El Senado realizó este jueves un minuto de silencio en memoria de las víctimas de violencia de género, en una sesión atravesada por el impacto del femicidio de Agostina Vega y la reciente movilización de Ni Una Menos. El gesto institucional dio paso rápidamente a un intercambio con fuerte tono político.

La senadora rionegrina Ana Marks abrió las intervenciones al reivindicar la marcha y señalar que se trata de una lucha que “hace once años nos hermana más allá de las diferencias políticas”.

En ese marco, sostuvo que durante la movilización también hubo respaldo a Cristina Kirchner, a quien calificó como “injustamente detenida” y apuntó contra el Poder Judicial.
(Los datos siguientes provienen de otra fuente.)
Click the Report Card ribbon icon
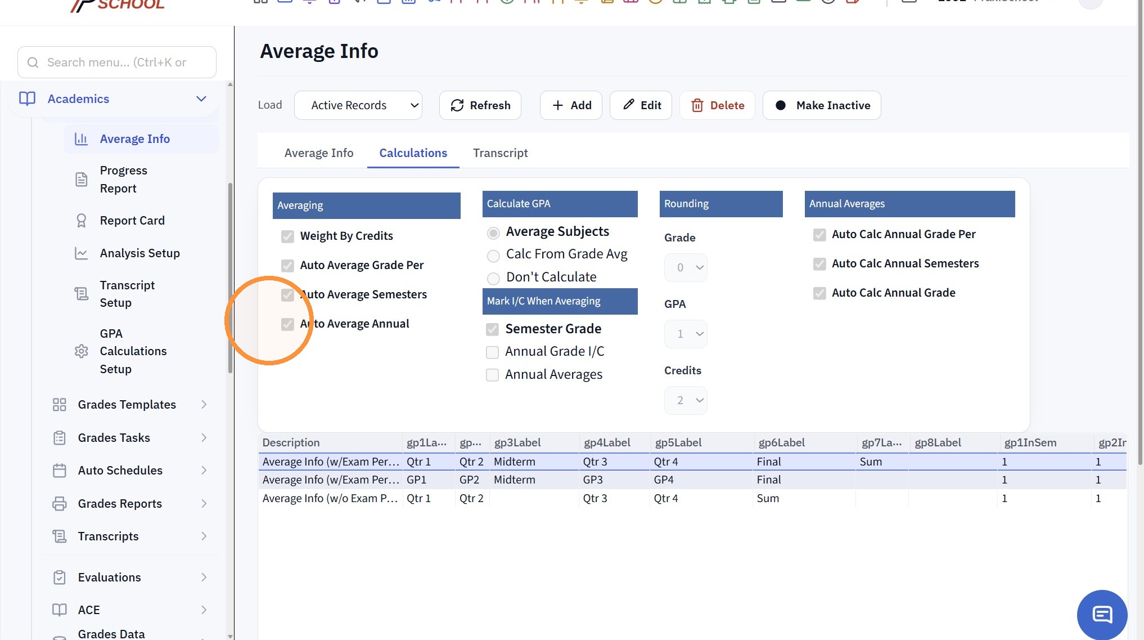1144x640 pixels. coord(82,221)
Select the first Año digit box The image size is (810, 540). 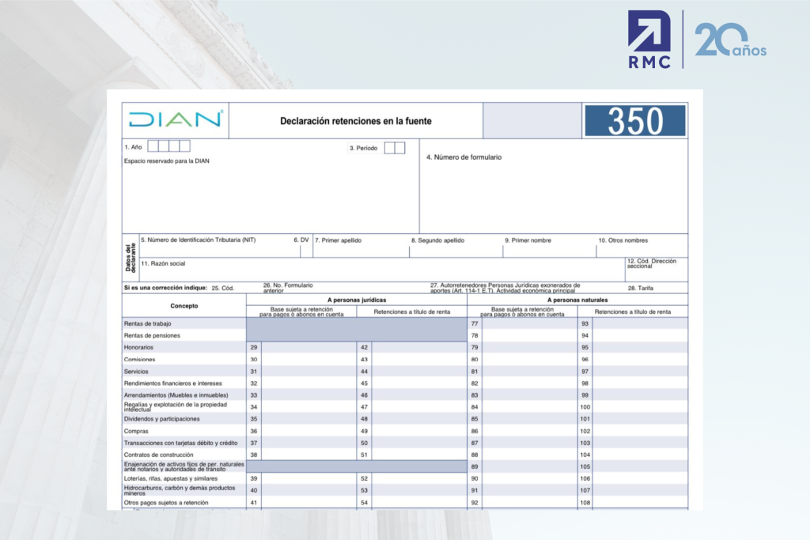[x=153, y=146]
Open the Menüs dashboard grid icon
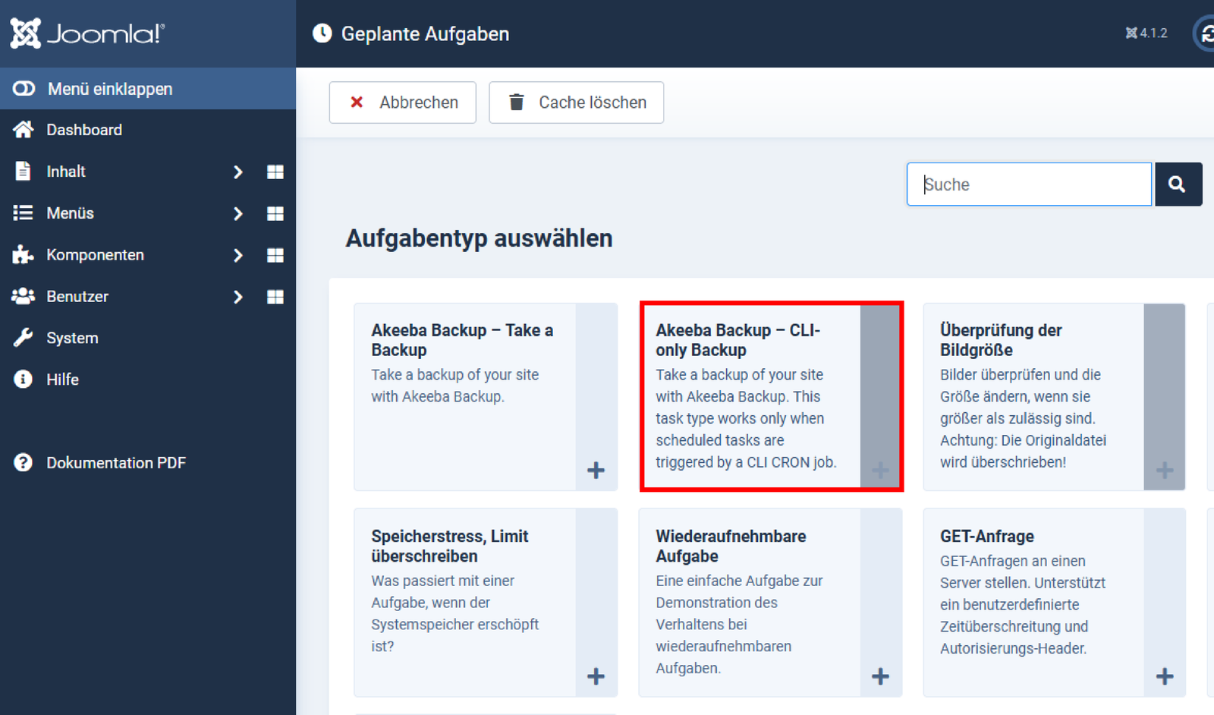1214x715 pixels. [275, 214]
"Ni Una Menos" | Masiva marcha a 11 años de la primera movilización

Desde el oficialismo, Patricia Bullrich respondió con un mensaje que combinó reconocimiento y cuestionamiento. Admitió la gravedad de los femicidios, pero rechazó su uso partidario y afirmó que en los últimos dos años hubo una caída del 25%.

“Esto no es casualidad”, remarcó, al atribuir esa baja a cambios legislativos y políticas de seguridad. “No hay dueños de esta realidad. La verdadera política es la que se ve en los números”, agregó.

La réplica llegó de parte de Juliana Di Tullio, quien pidió no desvirtuar el sentido de la protesta. “Demos una señal concreta. No podemos bastardear lo que ayer sucedió en la plaza. A las mujeres nos matan”, afirmó.

En medio de la tensión, otros legisladores buscaron encauzar el debate. José Mayans impulsó formalmente el homenaje, mientras que Eduardo Vischi llamó a la “madurez” y a evitar la utilización política del tema.